Hello StackOverflow Python community!
I want to generate Unix timestamps for the start and end of a month. I'm looking for a way to retrieve the last day (or second, or minute...) in an arbitrary month in Python.
Given datetime.date
values for two consecutive months, I can get to the last value in one month by subtracting a delta value from the next like this:
import datetime
# dates without time
jan = datetime.date(2019, 1, 1)
feb = datetime.date(2019, 2, 1)
# start/end times
start_time = datetime.time(0, 0, 0, 0, tzinfo=datetime.timezone.utc)
end_time = datetime.time(23, 59, 59, 999, tzinfo=datetime.timezone.utc)
jan_start = datetime.datetime.combine(jan, start_time)
last_day = feb - datetime.timedelta (days = 1)
jan_end = datetime.datetime.combine(last_day, end_time)
do_stuff(jan_start, jan_end)
But my minimally-python-literate self is stumbling trying to find a way to plug arbitrary months in and get the same results. I'd like to end up with something like:
import datetime
# start/end times
start_time = datetime.time(0, 0, 0, 0, tzinfo=datetime.timezone.utc)

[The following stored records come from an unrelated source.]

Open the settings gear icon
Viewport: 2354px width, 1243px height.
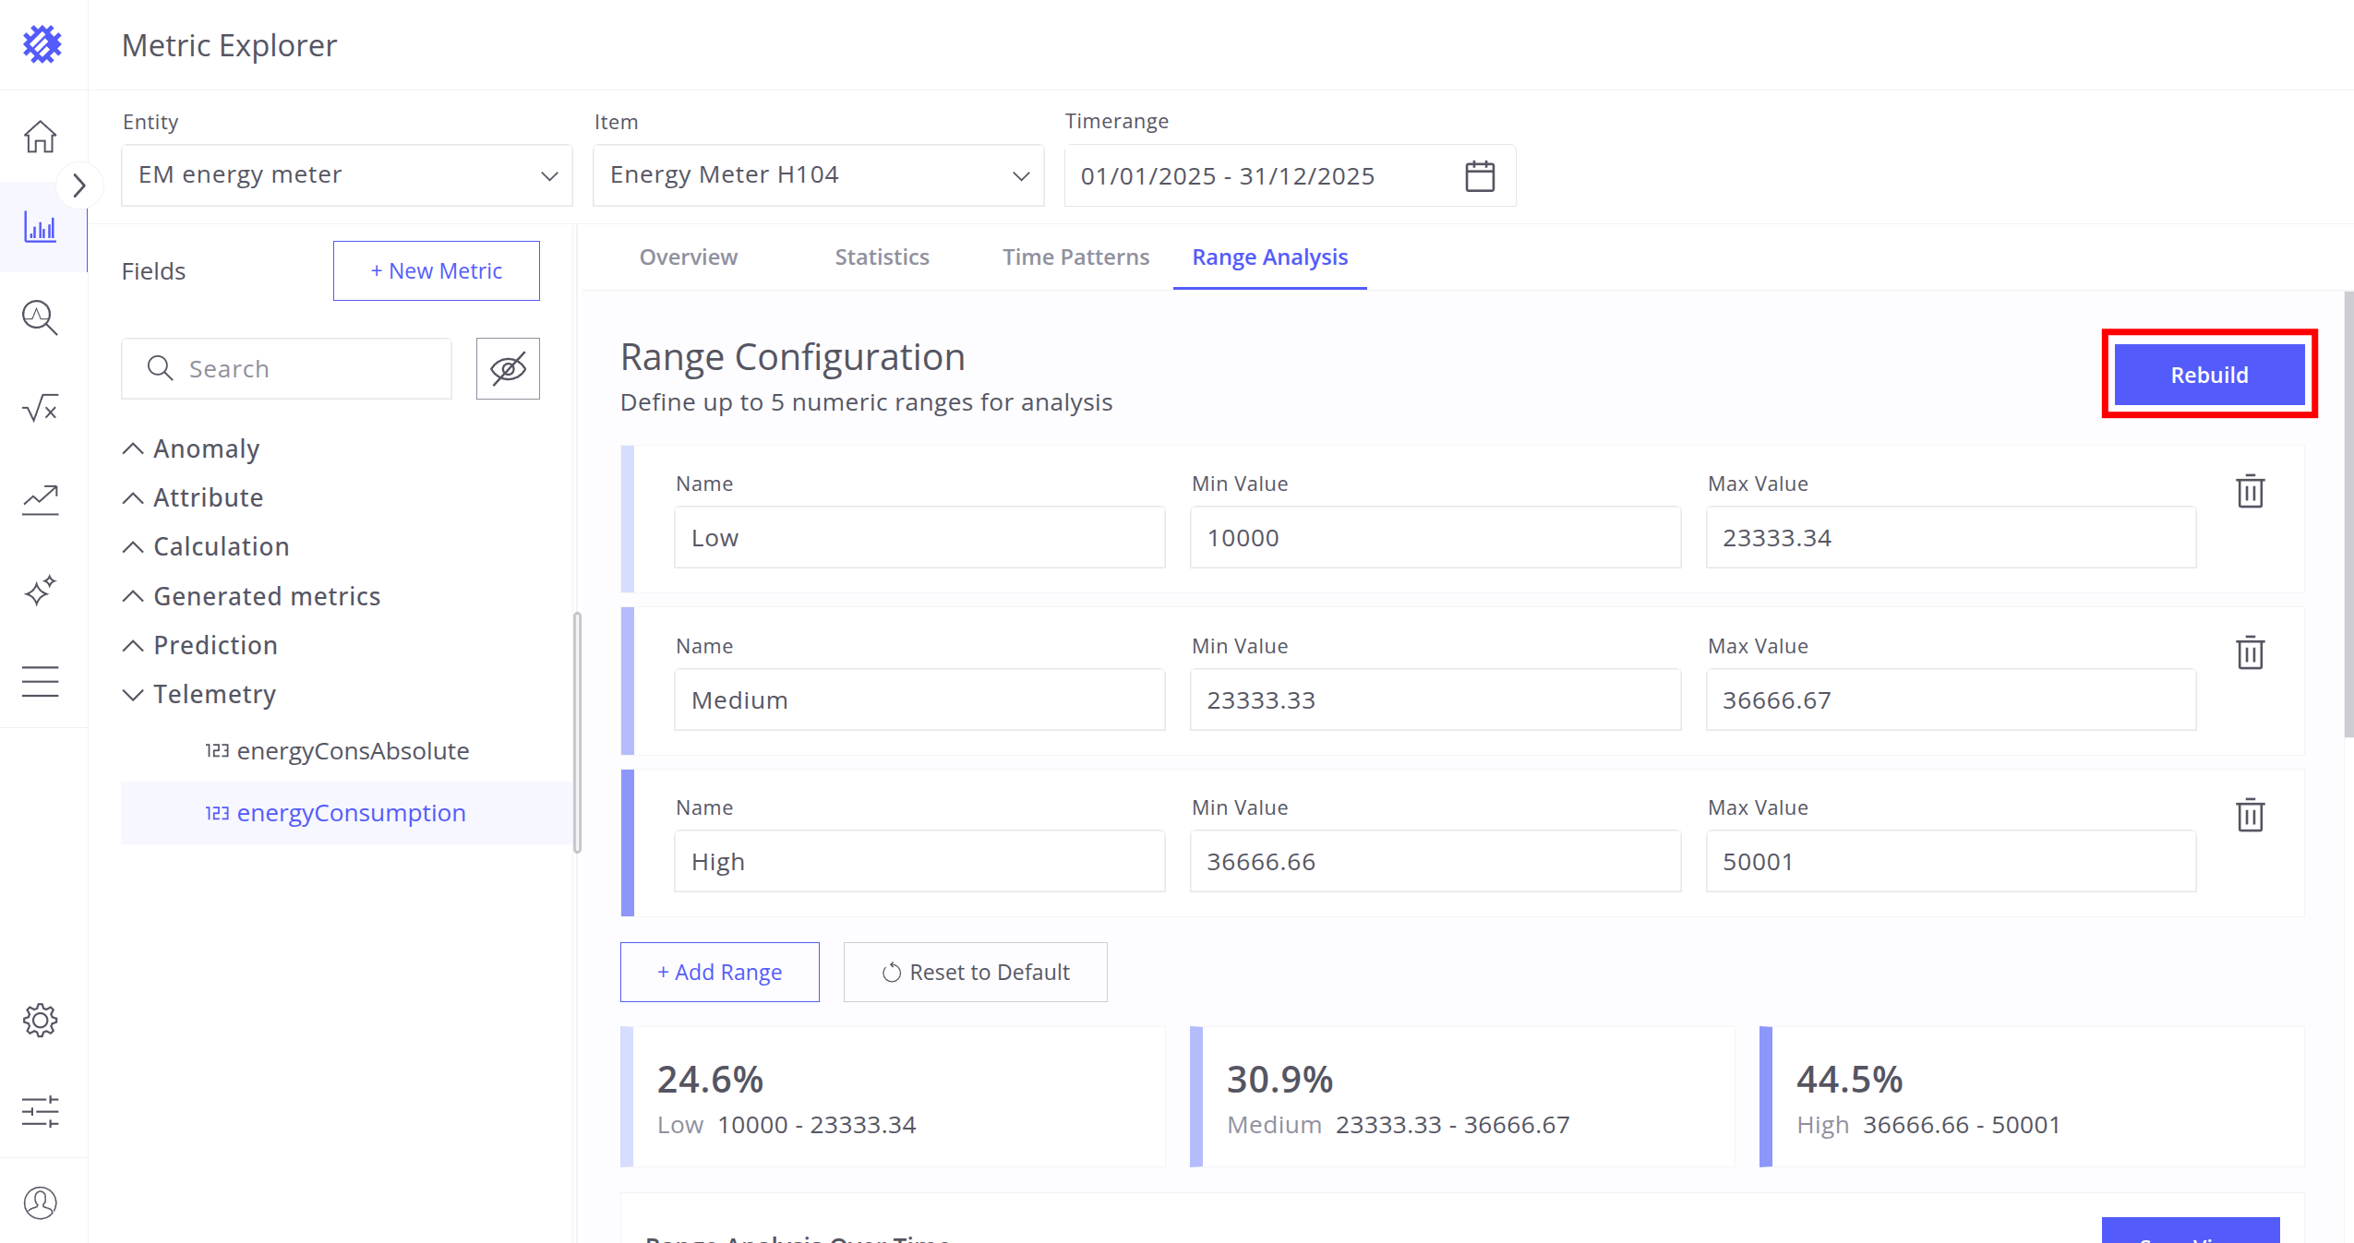[x=40, y=1020]
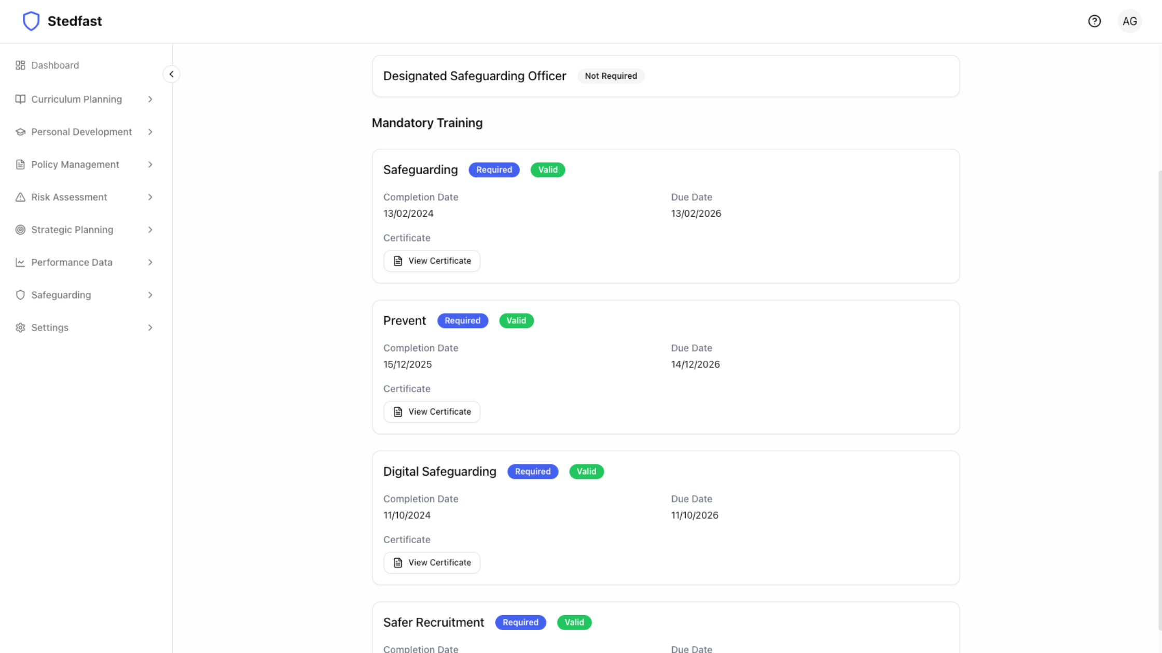View the Safeguarding training certificate
1162x653 pixels.
[x=432, y=261]
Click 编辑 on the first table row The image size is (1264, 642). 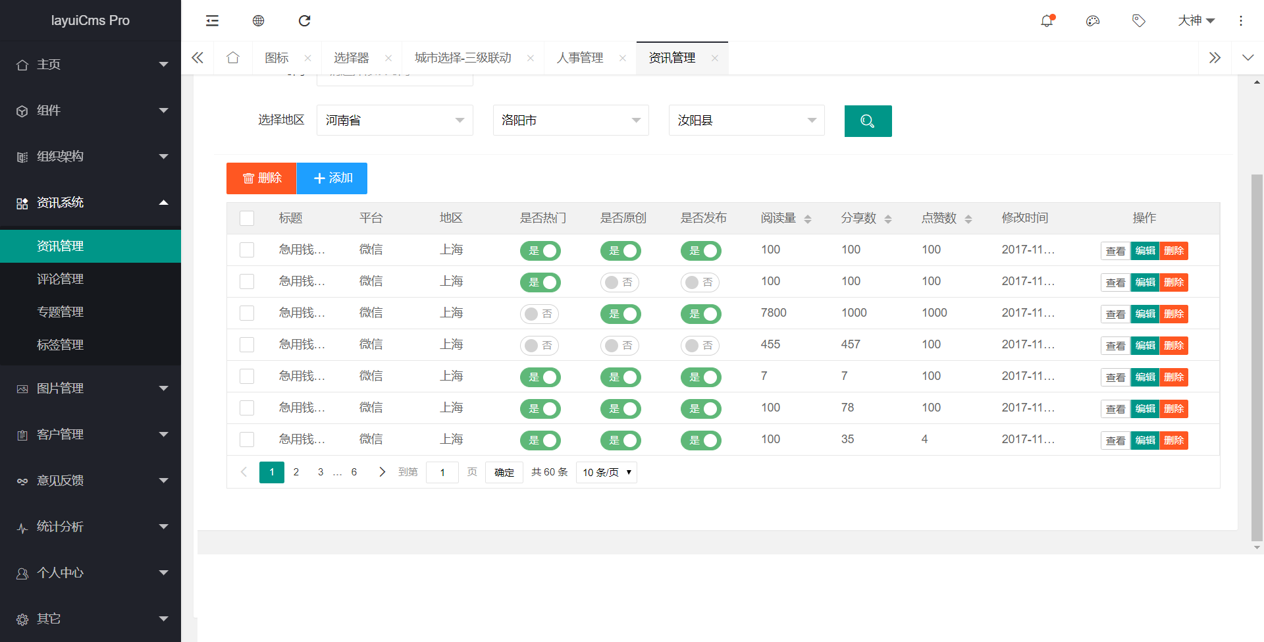click(x=1144, y=251)
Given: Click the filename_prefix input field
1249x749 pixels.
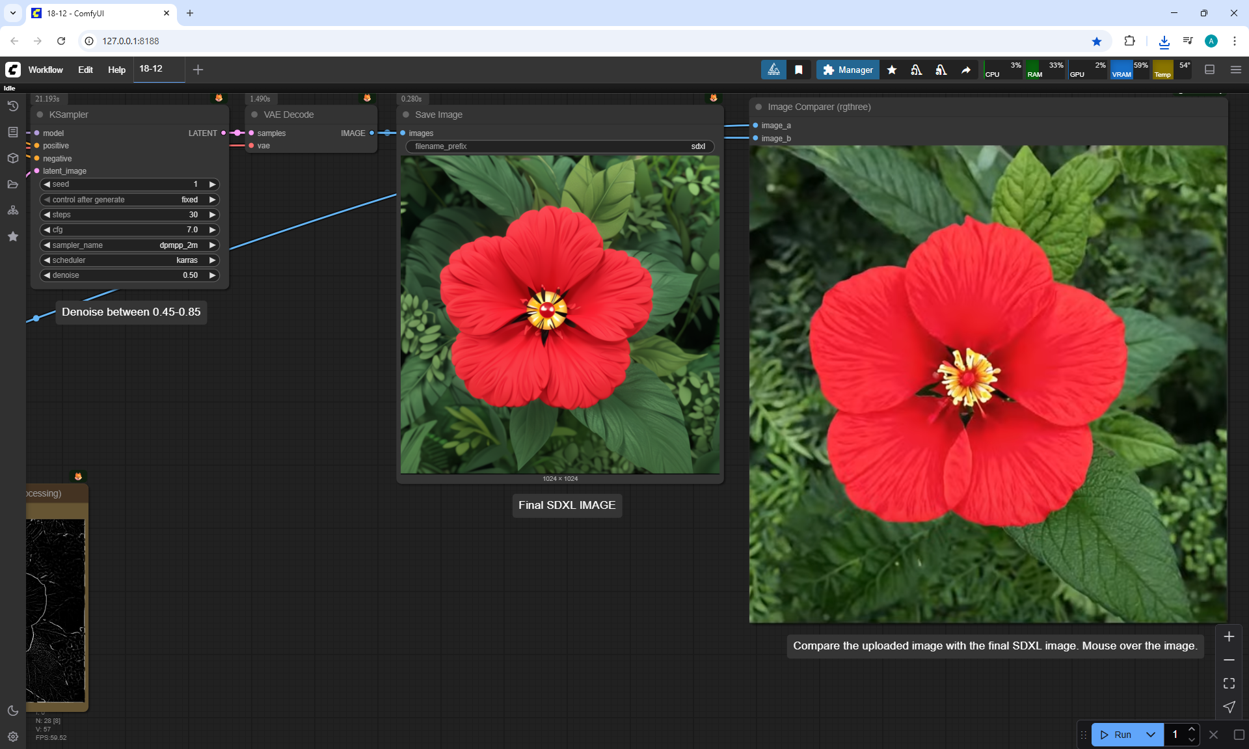Looking at the screenshot, I should pos(559,146).

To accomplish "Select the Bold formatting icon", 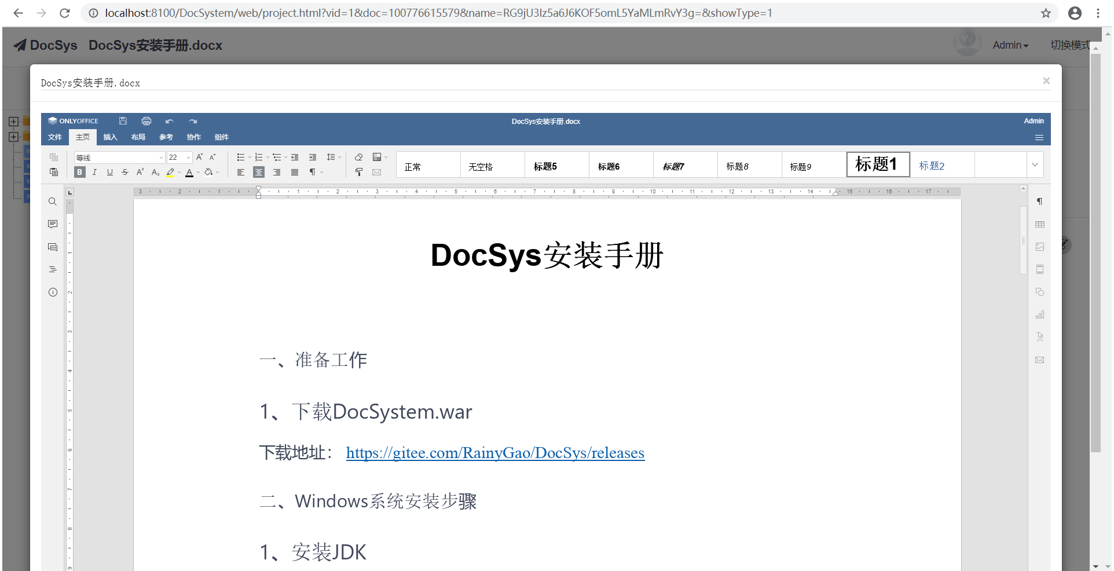I will [x=80, y=172].
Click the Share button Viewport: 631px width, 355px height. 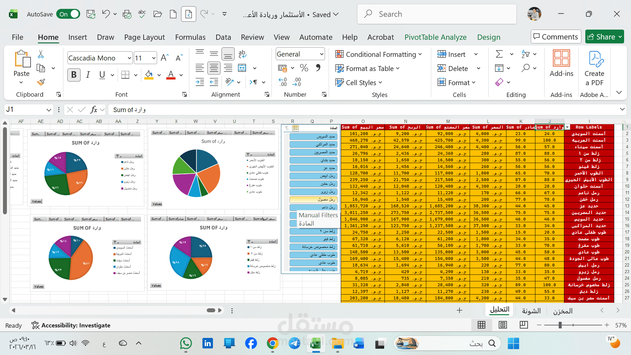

end_time = datetime.time(23, 59, 59, 999, tzinfo=datetime.timezone.utc)
dates = {
"Jan19": datetime.date(2019, 1, 1),
"Feb19": datetime.date(2019, 2, 1),
"Mar19": datetime.date(2019, 3, 1),
"Apr19": datetime.date(2019, 4, 1)
}
for i in dates:
start = datetime.datetime.combine(dates[i], start_time)
end_day = dates[i].next() - datetime.timedelta (days = 1)
end = datetime.datetime.combine(end_day, end_time)
do_stuff(start, end)
Only, whoops - Python dictionaries are unordered, so there isn't a next() method I can call on i
!
It's possible the conventional way to do this is to use midnight on February 1st as equivalent to the last second in January 31st, but I'm curious as to how one can retrieve the last day (or second, or minute...) in an arbitrary month in Python.
Would I need to use an OrderedList, or is there some module out there immune to my googling that has a month.max()
property I could use instead of working it out dynamically?